Das ist sehr dreist.
Ich hätte ihm keinen Cent gegeben. Aber allein schon, dass er dir hinterhergefahren ist, ist ein Unding.

Winnie
12 Jahre zuvor

Und wenn man nun aus lauter Panik oder einfach nur Reflex dem eine reinsemmelt, dass ihm der hohle Schädel abfällt ist das Geschreie wieder gross, was man doch für ein Rassist sei.
Der wollte doch nur spielen!? Drecksköter elender.

Pythia
12 Jahre zuvor

Du hast aber auch Glück gehabt, Mirabella wäre nämlich ganz schlecht für deinen Rücken und deinen Blutdruck gewesen 😉

Ich
12 Jahre zuvor

@Pythia: die ehefrau danach waere noch schlimmer fuer den ruecken und den blutdruck gewesen.

Christians Ex
12 Jahre zuvor

Och, allein beim Gedanken „Ich zerquetsche dich wie eine Wanze“ plustert frau sich unwilkürlich auf. Das kann in gewissen Situationen schon mal helfen, dass die Opferwahl an einem vorüber geht… selbst in der nächtlichen Fußgängerzone schon erlebt.
Zugegeben: mit einsvierundachtzig habe ich einen gewissen Vorsprung vor der Konkurrenz.
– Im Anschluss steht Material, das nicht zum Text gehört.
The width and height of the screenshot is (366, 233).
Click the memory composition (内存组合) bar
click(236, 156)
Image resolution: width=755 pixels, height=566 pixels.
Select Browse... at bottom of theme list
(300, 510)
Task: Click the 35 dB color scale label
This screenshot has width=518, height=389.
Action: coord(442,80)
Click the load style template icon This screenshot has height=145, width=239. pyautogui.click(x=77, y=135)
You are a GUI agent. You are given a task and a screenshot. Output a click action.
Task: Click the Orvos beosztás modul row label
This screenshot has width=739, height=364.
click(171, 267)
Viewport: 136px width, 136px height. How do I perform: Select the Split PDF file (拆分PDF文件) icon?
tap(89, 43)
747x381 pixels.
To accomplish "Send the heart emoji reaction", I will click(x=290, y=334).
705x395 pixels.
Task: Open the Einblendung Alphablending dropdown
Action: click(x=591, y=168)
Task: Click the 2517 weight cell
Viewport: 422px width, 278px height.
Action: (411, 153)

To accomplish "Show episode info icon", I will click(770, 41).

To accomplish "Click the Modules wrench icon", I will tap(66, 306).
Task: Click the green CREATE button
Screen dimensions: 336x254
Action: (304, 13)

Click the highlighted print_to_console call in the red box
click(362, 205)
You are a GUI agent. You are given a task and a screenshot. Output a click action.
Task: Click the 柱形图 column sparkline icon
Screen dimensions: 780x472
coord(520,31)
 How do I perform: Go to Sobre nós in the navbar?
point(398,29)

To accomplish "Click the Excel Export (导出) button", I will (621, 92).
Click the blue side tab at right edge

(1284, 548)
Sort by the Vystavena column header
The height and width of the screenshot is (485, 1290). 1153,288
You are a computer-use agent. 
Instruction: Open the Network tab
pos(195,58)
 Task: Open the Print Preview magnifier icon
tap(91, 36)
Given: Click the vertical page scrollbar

Was die Körpersprache für eine Signalwirkung hat, habe ich dagegen auch schon beobachten können: Frauen, die sich von meiner Silhouette oder forschen Schritt im Halbdunkeln bedroht fühlten und geradezu die Schultern einrollten und Angstverhalten zeigen.

MiniMoppel
12 Jahre zuvor

@ Winnie (2:
:-O

Mona
12 Jahre zuvor

@Christians Ex:
Stimmt, die Erfahrung habe ich auch gemacht.
Bei mir hat es zwar nur für 1,75 gereicht, aber ein sicheres Auftreten mit geradem Rücken und die Schultern etwas in die Breite das signalisiert schon „komme mir nicht zu nahe“ 🙂
LG Mona

12 Jahre zuvor

Undertaker,

die rabenschwarze Blühmeranz deiner Sprache kann nur in einer Friedhofsgärtnerei wurzeln. Ich schwelge unter deinen blindfunzeligen Latüchten über die alzheimersche Rollatorgrenze geradewegs zum Happi End unter Brüders. Glücklicherweise findet sich die finale Bestimmung der belegten Teigmahlzeit in den hungrigen Mäulern deiner Kinder und nicht auf dem Schädel des südosteuropäischen Suchtopfers.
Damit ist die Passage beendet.